To extend these thoughts just a bit, on the back side of the bump, we’re back to experiment A. If we assume the tire will momentarily leave the pavement in this scenario (due to overshoot). The more rebound damping we have, the longer the tire will be disconnected from the road. That’s bad. So, given that I favor this view of the motion, it’s really no surprise why I end up with the compression forces being several times higher than the rebound side.

It’s fairly common to calculate forces using a ‘damping ratio’ from a quarter car mathematical model. This is a ratio of the force used compared to the force necessary to limit the system motion to exactly 1 up/down cycle when excited. Several books (RCVD and The Shock Handbook among others) have graphs which leads us to keep this damping ratio in the range of 0.7 (70% of critical damping) for performance applications and closer to 0.3 (30% critical) for ride comfort. The problem with these recommendations is that they seem to emerge from thin air.
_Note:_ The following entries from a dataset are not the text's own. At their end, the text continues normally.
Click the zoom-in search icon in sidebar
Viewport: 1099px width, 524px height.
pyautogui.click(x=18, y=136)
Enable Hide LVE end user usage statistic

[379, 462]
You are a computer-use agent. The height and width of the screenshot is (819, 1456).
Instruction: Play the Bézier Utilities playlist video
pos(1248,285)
For me, they never adequately explain how these numbers are derived.

I see damping as a way to control inputs. Broadly speaking, cars see 2 types of suspension input. The first is low frequency, which is the type of input which we want the body of the car to follow. Think CA freeway roller bumps or anything resulting from driver inputs. The other type is high frequency bumps. A pavement transition, pothole or brake zone chatter bumps are all good examples. With these, we want the tire be able to follow the road perfectly (so as not to disturb the contact patch), but we don’t want any of the road input to influence the chassis. A well set up baja truck busting across the desert is a great visual example of this with wheels bouncing everywhere, but the chassis stable.
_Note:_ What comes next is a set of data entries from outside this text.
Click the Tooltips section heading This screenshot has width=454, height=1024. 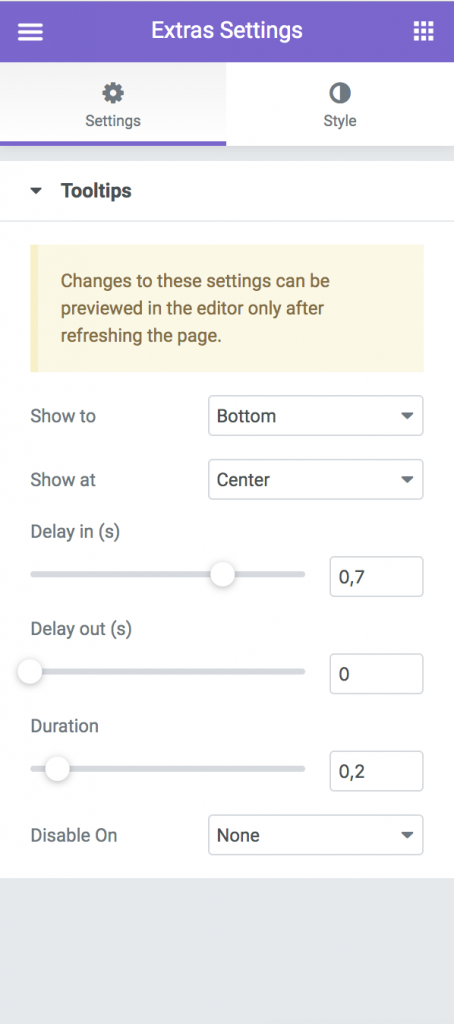coord(96,191)
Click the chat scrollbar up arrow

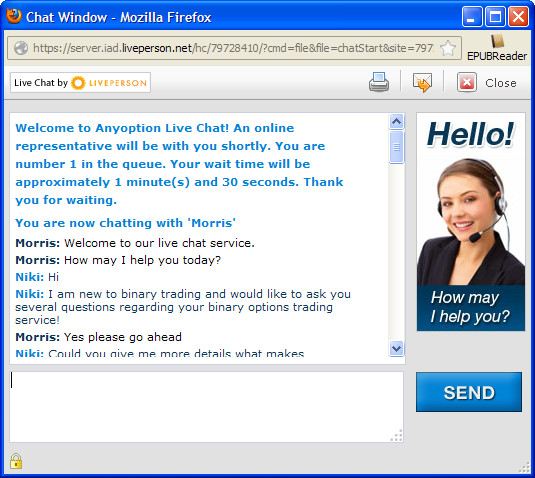click(396, 121)
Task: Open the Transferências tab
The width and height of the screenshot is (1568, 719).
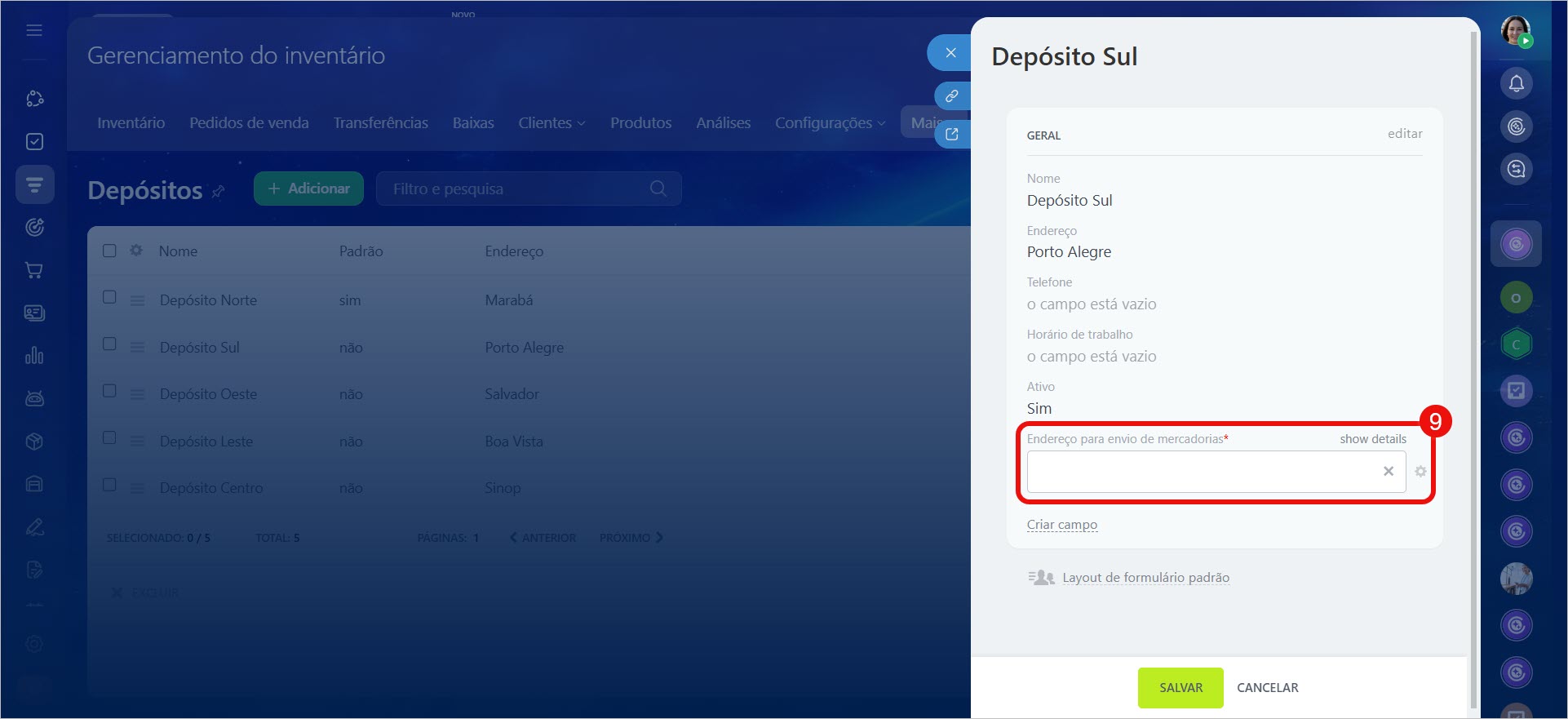Action: 380,123
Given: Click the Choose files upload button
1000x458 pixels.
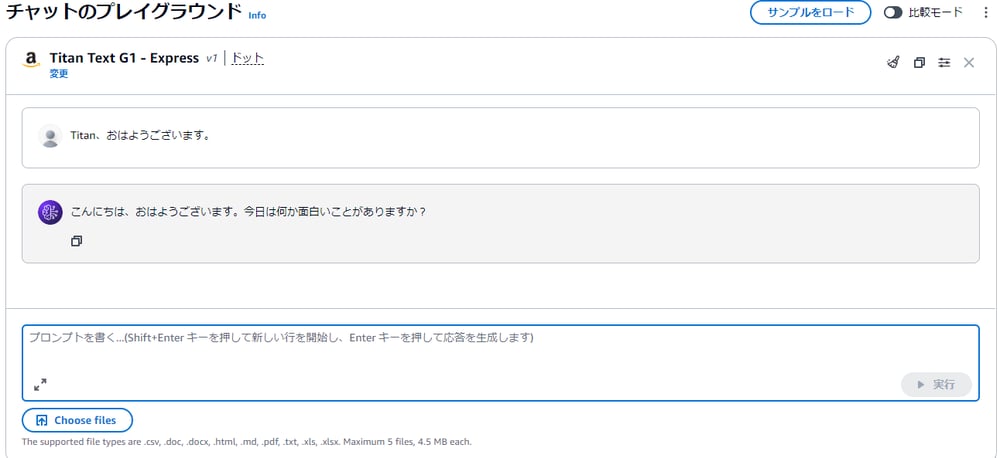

Generally speaking, at racetracks, we find that low frequency inputs correspond to low damper shaft speeds and high frequency inputs correspond to high damper shaft speeds. It’s *very* important to understand that these are not the same things, just that we often find this correlation. If a track were to have a large, long duration undulation, then we could easily see high shaft speeds from a low-frequency input. When tuning with driver feedback, I refer to low-frequency as “Roller bumps” and high-frequency as “Impact bumps”. That seems to be terminology to which most people can relate.
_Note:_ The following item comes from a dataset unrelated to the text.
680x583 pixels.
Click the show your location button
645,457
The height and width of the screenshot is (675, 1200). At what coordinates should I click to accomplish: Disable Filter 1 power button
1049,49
I don’t want to get too deep into the weeds, but it turns out that low frequency inputs are better controlled by increasing damping and high frequency inputs are better controlled by decreasing damping. What we want is a damper which provides both. When developing a damper valving package, I’ll pick a transition (or knee) point, 3 in/sec damper velocity gives a good first cut. In the 0-3 range, which is predominately low frequency, I have forces in excess of critical damping. It will depend on many factors, but anywhere from 110% to 175% critical is within reason. At the knee point, I dump force and by the time the damper is moving 10 in/sec the damping ratio is much closer to that ‘ride comfort’ number of 30-50% critical. It depends on the damper design/valving as to how easily this is accomplished, but it can usually be done to some extent. Keep in mind, this is painting with a very wide brush.

There are plenty of outlier racetracks which give different road inputs and require different damping curves. The relative importance of the low/high shaft speed vs. low/high frequency inputs is really the determining factor concerning the shape of the curve. This is why I say I can justify about any curve shape. I don’t believe there is a ‘perfect’ curve shape generically or even any perfect curve shape for a given car. It’s all the factors including car, tire and road input.

I tend to run springs on the soft side to gain mechanical grip. The downside to reducing spring rates is that the car will gain compliance, but lose response to the driver. When the driver reports a lack of response and vague car feedback, that’s a pretty good clue you’re too soft. However, if you run higher damping forces in the range of inputs which relate to driver feedback, you find the spring rate floor become lower. It’s a trade which is usually beneficial to make.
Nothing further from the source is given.